**REQUIREMENT:** Repeat exactly, and only, the lines of the entries below from the one with "The width and height of the screenshot is (900, 900)." through the one with "You are a computer-use agent. This", both ends included.

DATA PROVIDED Start Marker

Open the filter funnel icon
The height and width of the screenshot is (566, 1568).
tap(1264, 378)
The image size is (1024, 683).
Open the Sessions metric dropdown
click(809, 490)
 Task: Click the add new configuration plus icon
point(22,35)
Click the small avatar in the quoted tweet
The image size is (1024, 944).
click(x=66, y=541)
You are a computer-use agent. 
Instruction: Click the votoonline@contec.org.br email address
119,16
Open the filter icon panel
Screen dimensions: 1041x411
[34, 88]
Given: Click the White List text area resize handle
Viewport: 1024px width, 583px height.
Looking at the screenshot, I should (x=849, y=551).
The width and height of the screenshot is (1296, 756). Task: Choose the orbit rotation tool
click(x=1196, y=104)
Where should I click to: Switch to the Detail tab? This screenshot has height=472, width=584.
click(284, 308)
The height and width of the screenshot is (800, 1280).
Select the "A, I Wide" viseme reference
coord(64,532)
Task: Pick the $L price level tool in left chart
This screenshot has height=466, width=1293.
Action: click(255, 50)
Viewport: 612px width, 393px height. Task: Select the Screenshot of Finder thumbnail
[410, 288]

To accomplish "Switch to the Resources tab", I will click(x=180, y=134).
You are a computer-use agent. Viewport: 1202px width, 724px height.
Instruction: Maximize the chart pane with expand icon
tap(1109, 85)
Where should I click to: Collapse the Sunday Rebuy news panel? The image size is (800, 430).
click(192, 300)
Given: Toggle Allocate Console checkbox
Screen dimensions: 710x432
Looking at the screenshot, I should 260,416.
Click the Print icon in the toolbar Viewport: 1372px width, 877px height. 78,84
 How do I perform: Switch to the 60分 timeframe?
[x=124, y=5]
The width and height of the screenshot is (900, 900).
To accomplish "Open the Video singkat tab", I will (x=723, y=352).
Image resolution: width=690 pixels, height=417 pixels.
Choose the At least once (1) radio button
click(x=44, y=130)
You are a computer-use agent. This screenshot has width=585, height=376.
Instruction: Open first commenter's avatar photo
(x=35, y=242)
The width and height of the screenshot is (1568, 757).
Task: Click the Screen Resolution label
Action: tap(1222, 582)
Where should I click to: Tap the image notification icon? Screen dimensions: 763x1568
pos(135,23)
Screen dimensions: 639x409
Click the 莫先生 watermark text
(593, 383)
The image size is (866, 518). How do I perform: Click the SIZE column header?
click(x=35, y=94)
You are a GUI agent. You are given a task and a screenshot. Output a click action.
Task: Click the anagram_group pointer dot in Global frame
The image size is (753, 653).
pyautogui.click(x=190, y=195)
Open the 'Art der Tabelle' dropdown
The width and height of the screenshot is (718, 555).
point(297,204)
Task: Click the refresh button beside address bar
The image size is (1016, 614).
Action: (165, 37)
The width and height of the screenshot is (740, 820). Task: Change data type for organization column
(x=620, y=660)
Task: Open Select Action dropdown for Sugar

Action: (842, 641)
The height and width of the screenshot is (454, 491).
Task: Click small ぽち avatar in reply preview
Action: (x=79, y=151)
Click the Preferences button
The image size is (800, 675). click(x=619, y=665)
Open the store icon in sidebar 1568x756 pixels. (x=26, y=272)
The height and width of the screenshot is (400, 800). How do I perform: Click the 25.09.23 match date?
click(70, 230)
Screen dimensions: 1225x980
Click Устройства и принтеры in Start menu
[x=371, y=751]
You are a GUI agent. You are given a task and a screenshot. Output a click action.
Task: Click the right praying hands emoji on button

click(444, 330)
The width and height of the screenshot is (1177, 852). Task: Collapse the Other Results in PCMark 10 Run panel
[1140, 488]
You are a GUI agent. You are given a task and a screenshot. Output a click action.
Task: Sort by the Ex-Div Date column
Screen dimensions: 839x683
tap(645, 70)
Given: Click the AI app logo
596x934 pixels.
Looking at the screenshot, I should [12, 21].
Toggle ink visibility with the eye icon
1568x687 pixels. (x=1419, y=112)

DATA PROVIDED End Marker

**ANSWER BOX:**
The width and height of the screenshot is (900, 900).
To accomplish "Open the Video singkat tab", I will (x=723, y=352).
Image resolution: width=690 pixels, height=417 pixels.
Choose the At least once (1) radio button
click(x=44, y=130)
You are a computer-use agent. This screenshot has width=585, height=376.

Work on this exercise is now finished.